Clearwire Internet: Is it for you? How can you increase performance?
Clearwire.net sells wireless Internet service throughout the US. Is it worth it? This article will attempt to answer this important question for you.
Is Clearwire right for you?
Clearwire (clear.com) advertises "Super Fast Mobile Internet" on their website. Is that true? The answer depends as much on your intended usage as on your location in relation to their towers. It also depends on whether or not their 4G service is available in your area or if 3G is the only option available.
Deciding Factors in choosing Clearwire
Clearwire's Internet Services might be great for you, or they might be downright awful. Lets look at some factors that you'll need to consider before you enter a service contract.
- 3G or 4G?
- How many users on the network?
- Do you watch streaming TV/Movies? (ie. Youtube, Netflix, Hulu)
- How do people in your local area like it?
First, you need to look to see if 4G is available in your area. 4G networks, according to Clear.com, offer "average speeds of 3 to 6 Mbps and bursts over 10 Mbps." 3G speeds are limited to 2 Mbps, which is considerably slower. Go to http://www.clear.com/coverage to see what is available in your area.
Next, how many people are in your home or office? If it is one or two, even three people, and you are not streaming media of any sort (Internet radio, TV/Movies) then even 3G will likely be sufficient for you. If the Internet usage in your office is steady or slightly more intense, 3G will not be enough. Make sure your area has 4G before you sign up.
Do you watch streaming TV/Movies (ie. Youtube, Netflix, Hulu)? If so, the 3G coverage will not be enough. Even 4G might not be enough. Do you play online games, or even Facebook games such as Farmville or any of the other "ville" games? 3G will not work well.
More things to consider
Wireless Internet services of any sort, including Clearwire, have a higher latency time for any Internet requests. Simply put, that means that any connection to the Internet, and any responses you get, take longer to establish. Imagine making a phone call that requires that you wait 2-3 seconds between sentences. You can speak normally, but you have to wait 2-3 seconds before the other person can respond.

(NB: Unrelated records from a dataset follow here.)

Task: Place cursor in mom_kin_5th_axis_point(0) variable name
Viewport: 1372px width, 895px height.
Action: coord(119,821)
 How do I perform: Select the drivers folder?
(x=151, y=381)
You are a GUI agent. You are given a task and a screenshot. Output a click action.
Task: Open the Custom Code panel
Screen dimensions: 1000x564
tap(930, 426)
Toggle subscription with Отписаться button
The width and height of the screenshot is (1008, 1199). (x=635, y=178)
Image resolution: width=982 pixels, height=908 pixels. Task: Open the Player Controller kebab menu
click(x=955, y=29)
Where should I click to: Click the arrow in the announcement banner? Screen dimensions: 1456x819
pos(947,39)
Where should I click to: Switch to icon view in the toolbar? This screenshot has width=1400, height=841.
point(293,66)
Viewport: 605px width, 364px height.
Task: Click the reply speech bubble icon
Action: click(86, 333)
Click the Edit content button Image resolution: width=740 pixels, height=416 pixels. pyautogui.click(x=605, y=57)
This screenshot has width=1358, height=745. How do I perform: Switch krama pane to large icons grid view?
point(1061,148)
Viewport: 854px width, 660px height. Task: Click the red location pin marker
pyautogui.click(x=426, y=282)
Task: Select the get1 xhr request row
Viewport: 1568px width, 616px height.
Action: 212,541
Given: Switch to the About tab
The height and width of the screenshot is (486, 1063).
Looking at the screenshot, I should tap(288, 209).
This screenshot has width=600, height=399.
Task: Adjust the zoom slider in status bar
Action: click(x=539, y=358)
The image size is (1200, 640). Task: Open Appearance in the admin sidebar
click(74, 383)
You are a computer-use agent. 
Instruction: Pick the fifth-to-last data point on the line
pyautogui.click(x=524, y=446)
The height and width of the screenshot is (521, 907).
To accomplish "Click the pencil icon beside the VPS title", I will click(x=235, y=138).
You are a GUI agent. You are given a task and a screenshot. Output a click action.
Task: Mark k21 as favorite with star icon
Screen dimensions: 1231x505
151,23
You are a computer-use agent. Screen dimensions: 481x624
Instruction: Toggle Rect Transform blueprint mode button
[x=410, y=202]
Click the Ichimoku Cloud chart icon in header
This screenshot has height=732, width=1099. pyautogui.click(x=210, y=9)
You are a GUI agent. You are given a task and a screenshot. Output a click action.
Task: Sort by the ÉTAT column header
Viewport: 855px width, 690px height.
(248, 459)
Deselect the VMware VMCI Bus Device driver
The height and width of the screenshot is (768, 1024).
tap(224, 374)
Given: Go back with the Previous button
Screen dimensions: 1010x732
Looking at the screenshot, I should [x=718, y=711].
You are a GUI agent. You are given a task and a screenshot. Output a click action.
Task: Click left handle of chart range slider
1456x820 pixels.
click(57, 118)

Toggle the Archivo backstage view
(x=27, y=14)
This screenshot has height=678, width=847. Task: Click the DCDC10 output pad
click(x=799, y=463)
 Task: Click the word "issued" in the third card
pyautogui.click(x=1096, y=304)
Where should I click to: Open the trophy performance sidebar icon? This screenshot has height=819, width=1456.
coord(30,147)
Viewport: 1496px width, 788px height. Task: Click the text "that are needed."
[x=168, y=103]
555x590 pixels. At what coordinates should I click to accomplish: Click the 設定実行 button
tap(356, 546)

Second, wireless technology is prone to be less reliable under foul weather circumstances. I can personally attest to this, as my own Clearwire modem would show less bars (an indication of signal quality) when there was snow, rain, or other precipitation.
Another item: Your home. If you have bad mobile phone reception in your area, chances are that you won't receive a good Clearwire connection either.
Clearwire often sells their product on the promise that even though they have only 3G coverage in your area, 4G is "coming soon." Beware! Their sales associates, in store or via phone or Internet, do not have access to the upgrade schedules. Any such promises are ill founded.
The suggestions outlined on Clearwire's website are generally good and will help you receive a good signal. One thing they do not bring up is the construction methods used in your home. If you have metal siding, stucco, live in a mobile/modular home, or have metal within your walls or roof, reception will be reduced significantly. For those cases, you'll need to locate the Clearwire modem immediately next to a window, as glass does not block radio signals. This may affect your decision in selecting wireless internet service. Placing the modem correctly can be frustrating and inconvenient.
A Personal Review
If all you need is a basic service so that you can check your e-mail, social websites, and other online news or informational websites, then Clearwire will most likely be fine for you. If you intend to use Clearwire for business purposes, this author recommends going with a hard wired solution such as cable or DSL. Check with your local providers to see what is available, and weigh your options carefully.
Our household tried out Clearwire Internet Services for 1 year. Our coverage was limited to 3G, and it was not sufficient for our household. Our streaming TV/Movies were interrupted if more than one person (the one watching Hulu, etc) was using the internet. Netflix, Hulu and other providers were unable to provide their services through our connection. They were constantly buffering, causing many interruptions in the streaming shows that we like to watch.
Clearwire customer service via Internet chat and telephone was very good, but many times ill informed or plainly wrong in their assessments. Some local problems with service in our neighborhood took about eight weeks to resolve, causing poor service at that time. We cancelled our service and went with a DSL provider with faster speeds and are much happier.
That being said, many people in our local area use Clearwire and are perfectly satisfied. These are typically ones whose internet usage is limited to checking email, Facebook, etc.
Before choosing Clearwire or any other Internet service, check with your neighbors, friends, and local computer professionals. This is by far the best way to find out which services are most reliable in your area. Make sure that the speeds you are offered are sufficient for your usage as outlined in this article. Lastly, determine whether wireless (with its inherit deficiences as noted above) is for you.